Hibernating mammals are able to turn off certain genes in winter to prevent their body from overreacting to their period of inactivity
‘Hibernators have evolved an incredible ability to control their metabolism,’ says Christopher Gregg, PhD, associate professor in the Department of Neurology & Anatomy.
‘Metabolism shapes risks for a lot of different diseases, including obesity, type 2 diabetes, cancer and Alzheimer’s disease.
‘We believe that understanding the parts of the genome that are linked to hibernation will help us learn to control risks for some these major diseases.’
During hibernation, hibernating mammals don’t eat, drink, urinate or defecate. Their metabolism slows dramatically, and their heart rate drops from 60 beats per minute to 10 beats per minute. Their blood nitrogen levels rocket, without getting kidney failure.
They enter a temporary state of diabetes – becoming insulin-resistant for a period – which fades when hibernation is over.
They do not lose muscle mass, as humans would, and when they pile fat back on, it makes them stronger, not sicker.
It’s a dream scenario.
Trying to induce hibernation in humans is not a new idea.

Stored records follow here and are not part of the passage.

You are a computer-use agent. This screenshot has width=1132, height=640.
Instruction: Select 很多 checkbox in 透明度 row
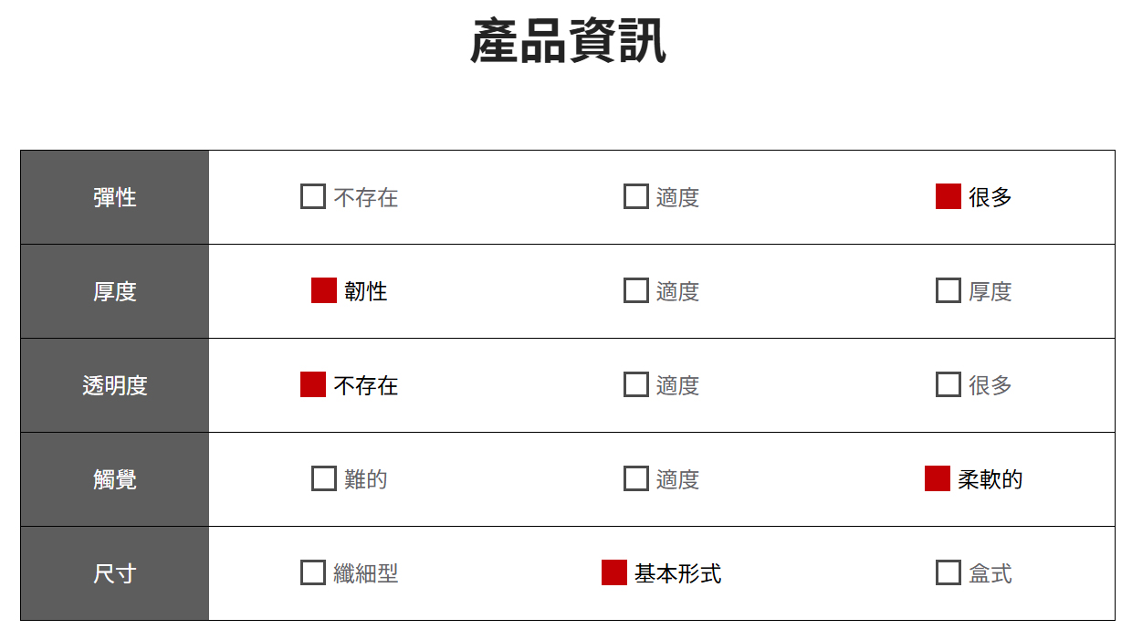(949, 384)
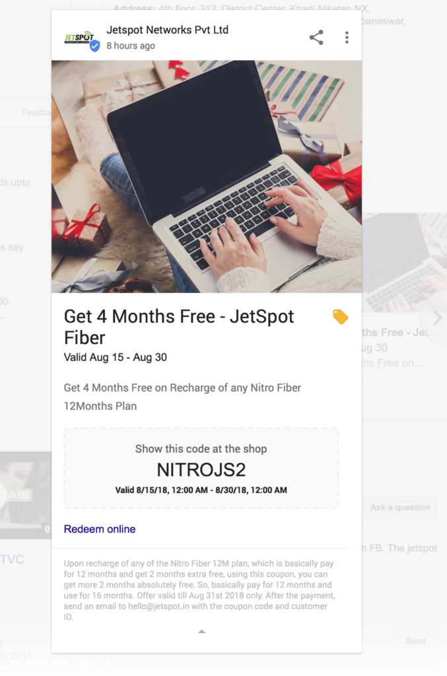Click the laptop and gifts offer photo
Image resolution: width=447 pixels, height=676 pixels.
coord(207,176)
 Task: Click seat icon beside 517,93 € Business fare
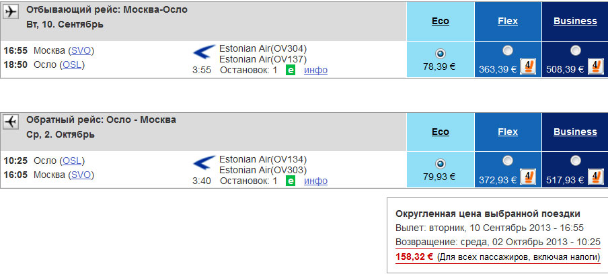[595, 177]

Researchers at Washington State University, with the pharmaceutical company Amgen, are trying to induce ‘hibernation’ in transplant organs to preserve them for longer, and hope to develop treatments for astronauts in space.
But until now, most research has focused on bears, and not on other hibernating animals, whose genes may act differently.
The Utah team wanted to understand the full scope of how hibernation works, to understand how their genomes compare to humans, and why humans cannot harness the same ‘biological superpowers’.
They studied four other hibernating mammal species: the thirteen-lined ground squirrel, little brown bat, gray mouse lemur, and lesser Madagascar hedgehog tenrec.
Sequencing their genomes, they found something hidden in the ‘junk’ DNA that has long been ignored as litter: all of these mammals have evolved specific gene regions that could switch off their appetite, and control their insulin resistance.
These regions, they found, are located very close to obesity-linked genes in humans.
Now, the team is using lab mice and gene-editing technology to investigate whether they could mimic the effects of these 364 genetic elements to treat or prevent obesity.
‘Since obesity and metabolism shape risks for so many different diseases, the discovery of these parts of the genome is a really exciting insight that lays foundations for many important new research directions,’ Dr Gregg said.